Письма с дороги - Страница 31


К оглавлению

31

Никогда бы я не решился говорить о таких скучных и тягостных особенностях русской жизни и томить ими читателя, если бы мне совершенно случайно не пришлось встретиться с одним из старых моих приятелей, который в разговоре об этих же скучнейших вопросах не только сумел вывести их из области присущей им скуки и тоски, но, к удивлению моему, нашел возможность толковать о них в самом юмористическом тоне. Благодаря только этой счастливой случайности я и решаюсь еще раз коснуться того же темного дела, не впадая, однако, в заунывный тон.

2

— Так ты желаешь знать, — говорит мой приятель, — почему вот этой самой спички-то нет?

— Да.

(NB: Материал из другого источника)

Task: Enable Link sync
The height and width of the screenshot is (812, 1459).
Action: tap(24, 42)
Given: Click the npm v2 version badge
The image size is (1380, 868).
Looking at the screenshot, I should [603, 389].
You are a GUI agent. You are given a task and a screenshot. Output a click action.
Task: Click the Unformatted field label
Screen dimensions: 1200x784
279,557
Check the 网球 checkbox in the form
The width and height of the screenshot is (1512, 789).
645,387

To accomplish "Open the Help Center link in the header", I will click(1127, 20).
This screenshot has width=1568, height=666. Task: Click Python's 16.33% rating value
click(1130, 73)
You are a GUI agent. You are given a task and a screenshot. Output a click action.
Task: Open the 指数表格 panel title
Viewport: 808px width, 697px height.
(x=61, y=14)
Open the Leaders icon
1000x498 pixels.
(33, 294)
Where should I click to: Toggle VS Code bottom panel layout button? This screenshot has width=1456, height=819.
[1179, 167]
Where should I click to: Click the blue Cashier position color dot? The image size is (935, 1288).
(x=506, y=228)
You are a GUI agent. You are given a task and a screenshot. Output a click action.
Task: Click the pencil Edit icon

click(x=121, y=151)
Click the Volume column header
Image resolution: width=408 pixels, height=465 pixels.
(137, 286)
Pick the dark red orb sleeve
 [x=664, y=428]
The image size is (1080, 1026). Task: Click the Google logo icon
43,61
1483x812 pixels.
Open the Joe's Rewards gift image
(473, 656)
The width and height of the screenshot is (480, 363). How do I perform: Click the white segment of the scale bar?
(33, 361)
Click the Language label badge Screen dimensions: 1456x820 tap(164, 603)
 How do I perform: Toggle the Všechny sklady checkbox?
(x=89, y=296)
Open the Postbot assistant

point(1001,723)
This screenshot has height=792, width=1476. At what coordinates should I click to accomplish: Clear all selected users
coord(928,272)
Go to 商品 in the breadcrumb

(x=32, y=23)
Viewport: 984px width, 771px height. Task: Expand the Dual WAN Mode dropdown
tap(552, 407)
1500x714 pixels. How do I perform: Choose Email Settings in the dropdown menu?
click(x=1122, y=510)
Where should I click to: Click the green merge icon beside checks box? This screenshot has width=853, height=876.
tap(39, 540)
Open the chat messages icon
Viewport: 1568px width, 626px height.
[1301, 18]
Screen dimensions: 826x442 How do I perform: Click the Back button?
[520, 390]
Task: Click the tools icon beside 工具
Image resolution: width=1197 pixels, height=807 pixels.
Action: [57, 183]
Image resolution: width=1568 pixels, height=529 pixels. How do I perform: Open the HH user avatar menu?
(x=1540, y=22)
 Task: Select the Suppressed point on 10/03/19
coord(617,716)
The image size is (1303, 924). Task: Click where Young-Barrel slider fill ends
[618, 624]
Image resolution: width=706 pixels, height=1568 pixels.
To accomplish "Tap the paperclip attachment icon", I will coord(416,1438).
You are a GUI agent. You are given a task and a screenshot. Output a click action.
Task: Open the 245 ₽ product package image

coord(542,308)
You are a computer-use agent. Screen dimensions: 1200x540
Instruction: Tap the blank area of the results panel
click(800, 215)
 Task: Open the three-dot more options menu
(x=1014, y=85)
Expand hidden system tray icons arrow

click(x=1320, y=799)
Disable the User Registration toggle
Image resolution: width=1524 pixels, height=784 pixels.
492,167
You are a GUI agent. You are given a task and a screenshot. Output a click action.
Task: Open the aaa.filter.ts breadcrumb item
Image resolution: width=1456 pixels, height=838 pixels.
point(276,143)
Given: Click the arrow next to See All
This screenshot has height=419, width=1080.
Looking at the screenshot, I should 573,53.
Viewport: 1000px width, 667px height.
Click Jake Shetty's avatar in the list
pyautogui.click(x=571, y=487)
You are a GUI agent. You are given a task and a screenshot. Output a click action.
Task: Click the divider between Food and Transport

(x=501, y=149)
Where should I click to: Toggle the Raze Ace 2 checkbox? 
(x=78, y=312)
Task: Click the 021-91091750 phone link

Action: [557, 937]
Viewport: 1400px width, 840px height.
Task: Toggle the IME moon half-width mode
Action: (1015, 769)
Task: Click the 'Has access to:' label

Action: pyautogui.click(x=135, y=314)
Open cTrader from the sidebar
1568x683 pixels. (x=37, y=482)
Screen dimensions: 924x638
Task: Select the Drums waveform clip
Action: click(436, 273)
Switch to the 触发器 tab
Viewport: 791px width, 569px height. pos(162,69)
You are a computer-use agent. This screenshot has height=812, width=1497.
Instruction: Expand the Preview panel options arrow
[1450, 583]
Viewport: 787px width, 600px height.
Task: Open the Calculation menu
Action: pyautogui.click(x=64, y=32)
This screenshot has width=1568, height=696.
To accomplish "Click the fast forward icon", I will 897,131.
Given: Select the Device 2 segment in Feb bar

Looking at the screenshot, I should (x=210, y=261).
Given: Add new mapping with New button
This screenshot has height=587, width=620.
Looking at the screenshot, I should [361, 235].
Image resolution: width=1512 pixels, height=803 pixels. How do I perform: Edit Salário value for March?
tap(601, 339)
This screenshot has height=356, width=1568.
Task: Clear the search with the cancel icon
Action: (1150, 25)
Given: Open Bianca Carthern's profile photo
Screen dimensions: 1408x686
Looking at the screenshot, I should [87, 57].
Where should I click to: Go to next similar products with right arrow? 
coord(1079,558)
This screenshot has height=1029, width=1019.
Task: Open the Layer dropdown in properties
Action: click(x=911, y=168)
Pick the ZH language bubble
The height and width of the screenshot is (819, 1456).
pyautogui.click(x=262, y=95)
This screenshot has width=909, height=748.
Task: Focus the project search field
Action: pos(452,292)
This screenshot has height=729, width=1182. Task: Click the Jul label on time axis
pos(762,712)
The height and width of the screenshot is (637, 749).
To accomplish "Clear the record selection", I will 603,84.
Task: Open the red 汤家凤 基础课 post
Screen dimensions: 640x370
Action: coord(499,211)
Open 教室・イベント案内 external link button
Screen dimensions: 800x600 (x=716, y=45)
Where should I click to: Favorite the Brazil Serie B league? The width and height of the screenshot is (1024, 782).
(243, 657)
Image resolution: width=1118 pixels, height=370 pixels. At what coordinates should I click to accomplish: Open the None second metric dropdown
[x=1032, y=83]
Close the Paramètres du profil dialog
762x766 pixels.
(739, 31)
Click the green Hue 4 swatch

Отчего нет этой спички?

— По-твоему выходит, что у нас есть все, чтобы чаю попить "вволю", то есть чтобы добро вышло? И самовар, и вода в нем, и уголья, и чай, и сахар, да спички-то нет, и чаю поэтому напиться нельзя?

— Совершенно верно! А ты разве иначе думаешь?

— Нет, и я так же полагаю… Я только для верности переспрашиваю, о том ли я думаю, о чем ты-то говоришь. Вижу, что о том, и вот что я надумал об этой самой спичке.

Приятель мой крепко понюхал табаку, помолчал, сообразил что-то и сказал:

— Тебе ведь известно, что я иной раз пописываю кое-что?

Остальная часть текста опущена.